Exercise
On how many lines of these entries does the word "computer" occur? State the number alone.

(Stored data entries)
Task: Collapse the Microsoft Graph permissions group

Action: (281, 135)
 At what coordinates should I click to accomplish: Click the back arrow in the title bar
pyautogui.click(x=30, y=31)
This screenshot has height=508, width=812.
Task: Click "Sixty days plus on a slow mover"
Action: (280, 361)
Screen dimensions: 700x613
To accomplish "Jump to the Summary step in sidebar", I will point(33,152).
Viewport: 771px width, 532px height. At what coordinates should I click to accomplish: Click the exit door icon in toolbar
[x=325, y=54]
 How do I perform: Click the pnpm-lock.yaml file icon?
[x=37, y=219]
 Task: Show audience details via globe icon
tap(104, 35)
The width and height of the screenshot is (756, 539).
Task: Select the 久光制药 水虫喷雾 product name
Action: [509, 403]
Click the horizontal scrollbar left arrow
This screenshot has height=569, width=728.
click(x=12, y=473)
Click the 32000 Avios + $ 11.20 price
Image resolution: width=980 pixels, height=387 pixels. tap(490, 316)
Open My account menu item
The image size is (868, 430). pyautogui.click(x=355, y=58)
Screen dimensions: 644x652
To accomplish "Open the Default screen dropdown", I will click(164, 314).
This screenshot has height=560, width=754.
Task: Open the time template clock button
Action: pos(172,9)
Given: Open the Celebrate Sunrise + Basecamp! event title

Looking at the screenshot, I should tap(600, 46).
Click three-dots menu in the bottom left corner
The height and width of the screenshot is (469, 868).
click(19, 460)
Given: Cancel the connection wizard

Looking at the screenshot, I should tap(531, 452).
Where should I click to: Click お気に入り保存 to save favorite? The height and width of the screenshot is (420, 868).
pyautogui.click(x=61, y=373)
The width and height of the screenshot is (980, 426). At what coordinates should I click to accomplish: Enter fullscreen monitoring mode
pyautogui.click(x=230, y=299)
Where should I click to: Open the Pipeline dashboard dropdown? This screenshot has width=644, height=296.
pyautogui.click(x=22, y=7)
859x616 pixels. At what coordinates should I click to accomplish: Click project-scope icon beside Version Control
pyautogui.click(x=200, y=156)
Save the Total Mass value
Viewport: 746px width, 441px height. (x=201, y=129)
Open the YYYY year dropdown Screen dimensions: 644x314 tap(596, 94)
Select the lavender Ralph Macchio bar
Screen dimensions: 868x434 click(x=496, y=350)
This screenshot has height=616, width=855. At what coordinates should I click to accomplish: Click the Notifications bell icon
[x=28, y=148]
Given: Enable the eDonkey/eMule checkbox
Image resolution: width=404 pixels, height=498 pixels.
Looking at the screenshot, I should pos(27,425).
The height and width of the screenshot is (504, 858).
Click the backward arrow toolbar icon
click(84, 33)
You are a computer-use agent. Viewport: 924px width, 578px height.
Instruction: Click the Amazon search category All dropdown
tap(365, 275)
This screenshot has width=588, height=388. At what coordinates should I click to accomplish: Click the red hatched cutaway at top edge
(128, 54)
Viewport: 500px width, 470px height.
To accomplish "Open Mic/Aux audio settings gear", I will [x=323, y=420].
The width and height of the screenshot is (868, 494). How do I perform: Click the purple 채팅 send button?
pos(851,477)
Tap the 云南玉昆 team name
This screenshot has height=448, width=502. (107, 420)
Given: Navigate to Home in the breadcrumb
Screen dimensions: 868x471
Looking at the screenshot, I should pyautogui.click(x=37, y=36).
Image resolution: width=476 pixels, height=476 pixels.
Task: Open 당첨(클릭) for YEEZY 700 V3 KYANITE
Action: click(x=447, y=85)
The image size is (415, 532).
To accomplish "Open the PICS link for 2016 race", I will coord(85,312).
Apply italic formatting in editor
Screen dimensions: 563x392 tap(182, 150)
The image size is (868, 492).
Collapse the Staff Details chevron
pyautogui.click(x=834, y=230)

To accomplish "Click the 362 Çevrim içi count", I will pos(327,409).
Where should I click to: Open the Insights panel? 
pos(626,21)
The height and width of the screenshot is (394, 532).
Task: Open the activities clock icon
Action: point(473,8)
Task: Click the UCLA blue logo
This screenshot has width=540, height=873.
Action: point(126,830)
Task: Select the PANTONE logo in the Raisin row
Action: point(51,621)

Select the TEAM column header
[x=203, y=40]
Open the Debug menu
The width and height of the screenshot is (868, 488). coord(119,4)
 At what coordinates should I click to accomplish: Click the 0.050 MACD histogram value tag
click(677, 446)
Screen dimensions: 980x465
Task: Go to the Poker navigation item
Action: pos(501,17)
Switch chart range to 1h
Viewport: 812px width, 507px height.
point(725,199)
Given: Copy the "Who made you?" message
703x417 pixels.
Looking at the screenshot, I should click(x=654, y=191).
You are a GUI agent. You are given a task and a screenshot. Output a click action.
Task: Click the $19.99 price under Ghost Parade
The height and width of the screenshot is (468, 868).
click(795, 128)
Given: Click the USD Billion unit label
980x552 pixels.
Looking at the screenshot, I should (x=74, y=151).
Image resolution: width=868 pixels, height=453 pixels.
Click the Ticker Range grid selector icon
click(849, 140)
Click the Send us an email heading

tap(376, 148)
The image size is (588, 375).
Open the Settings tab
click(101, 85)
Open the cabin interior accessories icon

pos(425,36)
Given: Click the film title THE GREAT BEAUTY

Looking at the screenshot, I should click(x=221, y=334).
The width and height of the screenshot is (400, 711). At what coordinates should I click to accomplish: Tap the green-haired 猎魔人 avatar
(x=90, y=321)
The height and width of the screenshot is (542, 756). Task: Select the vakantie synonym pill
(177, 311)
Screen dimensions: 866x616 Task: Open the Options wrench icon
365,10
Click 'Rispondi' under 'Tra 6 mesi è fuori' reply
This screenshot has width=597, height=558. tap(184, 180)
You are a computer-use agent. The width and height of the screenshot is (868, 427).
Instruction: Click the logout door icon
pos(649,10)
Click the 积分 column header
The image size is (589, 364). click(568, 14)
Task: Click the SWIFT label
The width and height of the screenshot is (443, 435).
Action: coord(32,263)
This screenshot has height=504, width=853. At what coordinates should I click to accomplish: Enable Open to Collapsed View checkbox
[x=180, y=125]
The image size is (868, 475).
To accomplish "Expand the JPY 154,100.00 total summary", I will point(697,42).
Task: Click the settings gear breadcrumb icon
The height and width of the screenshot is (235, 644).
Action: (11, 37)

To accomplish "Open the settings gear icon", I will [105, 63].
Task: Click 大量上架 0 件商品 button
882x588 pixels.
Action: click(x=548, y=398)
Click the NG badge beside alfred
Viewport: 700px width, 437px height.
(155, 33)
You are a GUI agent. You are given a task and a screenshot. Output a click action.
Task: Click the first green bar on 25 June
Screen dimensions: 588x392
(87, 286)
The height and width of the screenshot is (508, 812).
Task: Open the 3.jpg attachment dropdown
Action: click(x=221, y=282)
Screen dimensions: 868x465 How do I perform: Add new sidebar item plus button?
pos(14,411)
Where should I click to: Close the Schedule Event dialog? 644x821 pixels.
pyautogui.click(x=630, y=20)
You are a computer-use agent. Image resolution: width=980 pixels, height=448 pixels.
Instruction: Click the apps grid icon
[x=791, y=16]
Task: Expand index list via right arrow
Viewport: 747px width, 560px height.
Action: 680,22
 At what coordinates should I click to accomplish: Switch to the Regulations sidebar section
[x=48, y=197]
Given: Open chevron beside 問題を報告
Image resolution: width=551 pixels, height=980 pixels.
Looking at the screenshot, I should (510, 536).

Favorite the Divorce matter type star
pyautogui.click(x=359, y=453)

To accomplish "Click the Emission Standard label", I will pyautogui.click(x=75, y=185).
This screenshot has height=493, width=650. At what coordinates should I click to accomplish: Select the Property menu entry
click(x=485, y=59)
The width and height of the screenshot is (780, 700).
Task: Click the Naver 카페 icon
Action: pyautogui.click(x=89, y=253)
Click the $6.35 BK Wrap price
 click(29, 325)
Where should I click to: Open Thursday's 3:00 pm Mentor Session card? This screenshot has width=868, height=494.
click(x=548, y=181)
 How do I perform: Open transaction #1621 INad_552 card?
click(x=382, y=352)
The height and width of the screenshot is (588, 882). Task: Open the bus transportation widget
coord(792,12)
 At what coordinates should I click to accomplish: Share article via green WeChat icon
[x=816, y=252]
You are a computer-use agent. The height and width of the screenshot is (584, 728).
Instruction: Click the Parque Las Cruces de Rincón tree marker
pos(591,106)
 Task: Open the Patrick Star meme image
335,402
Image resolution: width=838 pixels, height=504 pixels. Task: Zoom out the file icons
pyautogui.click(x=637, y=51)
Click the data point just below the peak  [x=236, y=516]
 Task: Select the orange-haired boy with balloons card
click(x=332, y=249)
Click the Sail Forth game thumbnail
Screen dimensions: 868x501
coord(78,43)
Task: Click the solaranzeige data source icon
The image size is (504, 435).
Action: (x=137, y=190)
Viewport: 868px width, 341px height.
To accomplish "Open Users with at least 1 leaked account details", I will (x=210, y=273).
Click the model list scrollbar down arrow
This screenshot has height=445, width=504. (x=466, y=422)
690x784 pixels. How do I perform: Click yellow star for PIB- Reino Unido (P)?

Result of this task
4